Here are PDFs of the slides of the lectures so far: Lecture 1, Lecture 2, Lecture 3, Lecture 4, Lecture 5, Lecture 6, Lecture 7, Lecture 8.
Here are .lpd files of the recordings of the lectures so far (except Lecture 2, where we had problems with the microphone): Recording Lecture 1, Recording Lecture 3, Recording Lecture 4, Recording Lecture 5 (no audio), Recording Lecture 6 (with audio for a change), Recording Lecture 7 (AVI), Recording Lecture 8 (AVI).

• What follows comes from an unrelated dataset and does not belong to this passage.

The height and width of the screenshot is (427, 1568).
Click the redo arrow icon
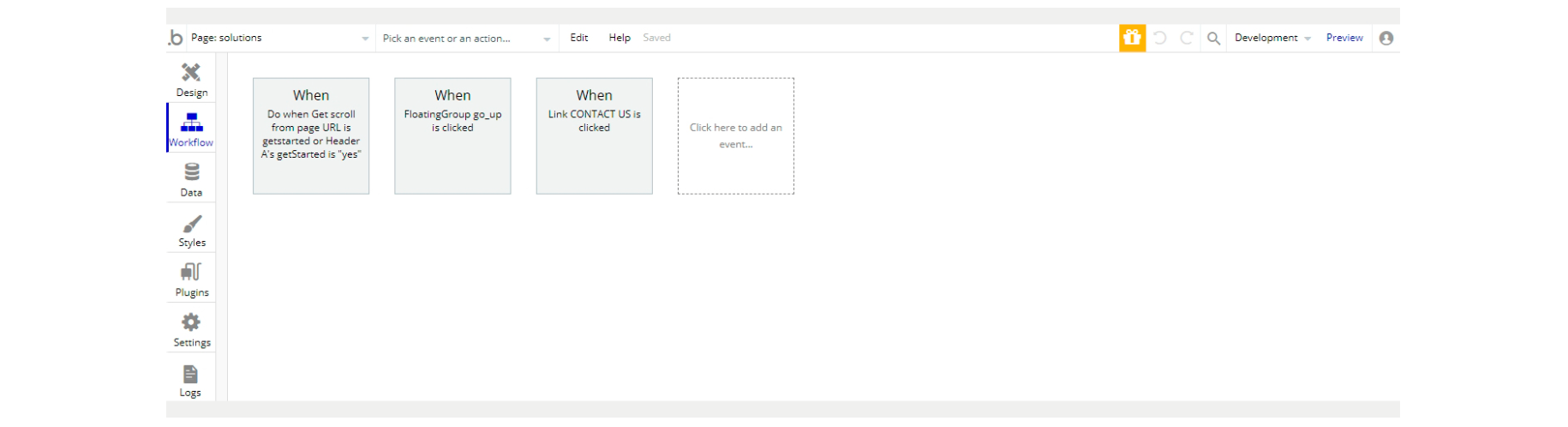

Here are PDFs of the exercise sheets so far: Exercise Sheet 1, Exercise Sheet 2, Exercise Sheet 3, Exercise Sheet 4, Exercise Sheet 5, Exercise Sheet 6, Exercise Sheet 7, Exercise Sheet 8.
Here are your solutions and comments on the previous exercise sheets: Solutions and Comments 1, Solutions and Comments 2, Solutions and Comments 3, Solutions and Comments 4, Solutions and Comments 5, Solutions and Comments 6, Solutions and Comments 7.
Exercise Sheet 8
The recordings of all lectures are now available, see above. Lecture 2 is missing because we had technical problems there. To play the Lecturnity recordings (.lpd files) you need the Lecturnity Player, which you can download here. I put the Camtasia recordings as .avi files, which you can play with any ordinary video player; I would recommend VLC.
Here are the rules for the exercises as explained in Lecture 2.
Here you can upload your solutions for Exercise Sheet 8.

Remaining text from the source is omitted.